Rewrite the entries below, substituting "chart segment" for "pie slice" and leaving every other character as it is.

Pointing records for text and elements:
* begin *

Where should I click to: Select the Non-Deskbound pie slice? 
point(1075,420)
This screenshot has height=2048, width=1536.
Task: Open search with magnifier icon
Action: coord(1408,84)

* end *

◆ Answer to the problem ◆
Where should I click to: Select the Non-Deskbound chart segment? 
point(1075,420)
This screenshot has height=2048, width=1536.
Task: Open search with magnifier icon
Action: coord(1408,84)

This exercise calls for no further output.